Any reliable breeders won't let their animals be sold in pet shops. Responsible breeders like to do thorough checks to make sure people are educated enough about the particular breed, yard checks to make sure your yard is safe and a suitable size, and they even sometimes do check ups a few weeks after getting the animal to see how they are adjusting to their new home.
The same as adopting animals through rescue organisations - they will get you to fill out a form to apply for adoption, and then will come and do a yard check.
This just doesn't happen in pet stores. So who knows where the animal is going or how well the owners are going to be able to look after it.

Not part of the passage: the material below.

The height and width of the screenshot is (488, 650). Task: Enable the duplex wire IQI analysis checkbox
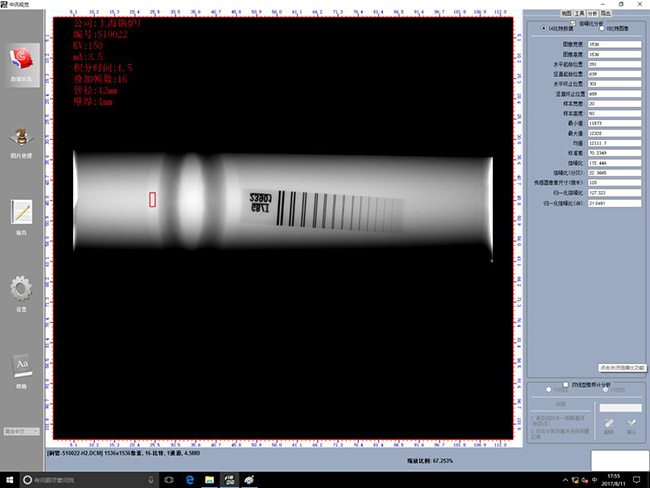pos(567,383)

The first few months of a puppy or kittens life are an essential part of their physical and mental development. Being locked in a cage or a glass box does not give them enough exercise or social stimulation with other people or animals.

A lot of backyard breeders are also no better than puppy farmers. A lady in a nearby suburb had nearly 100 dogs in her yard which were severely neglected, living in filth and in severe need of medical attention. This went on for years until she was finally banned from owning dogs for an extended period of time.
A person I know also got their kelpie puppy from a man who had the poor dogs tied up on chains mostly all day long, and the puppies were skinny and neglected.

Point being that no matter how educated a pet shop worker is, or where the animals are coming from, a pet store is still no place for a puppy, kitten or any animal to be.